● TASK DESCRIPTION: The whole listing must be printed again without any alteration.

● RECORDS FOR THIS TASK:

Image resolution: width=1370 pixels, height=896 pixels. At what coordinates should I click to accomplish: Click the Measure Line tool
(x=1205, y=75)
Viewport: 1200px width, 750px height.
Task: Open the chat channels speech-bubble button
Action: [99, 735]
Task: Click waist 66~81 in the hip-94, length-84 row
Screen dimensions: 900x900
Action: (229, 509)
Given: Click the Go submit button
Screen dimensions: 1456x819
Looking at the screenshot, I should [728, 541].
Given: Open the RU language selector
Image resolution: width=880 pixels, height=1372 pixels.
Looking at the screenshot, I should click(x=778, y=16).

● ANSWER TO THIS EXERCISE:
Image resolution: width=1370 pixels, height=896 pixels. At what coordinates should I click to accomplish: Click the Measure Line tool
(x=1205, y=75)
Viewport: 1200px width, 750px height.
Task: Open the chat channels speech-bubble button
Action: [99, 735]
Task: Click waist 66~81 in the hip-94, length-84 row
Screen dimensions: 900x900
Action: (229, 509)
Given: Click the Go submit button
Screen dimensions: 1456x819
Looking at the screenshot, I should [728, 541].
Given: Open the RU language selector
Image resolution: width=880 pixels, height=1372 pixels.
Looking at the screenshot, I should click(x=778, y=16).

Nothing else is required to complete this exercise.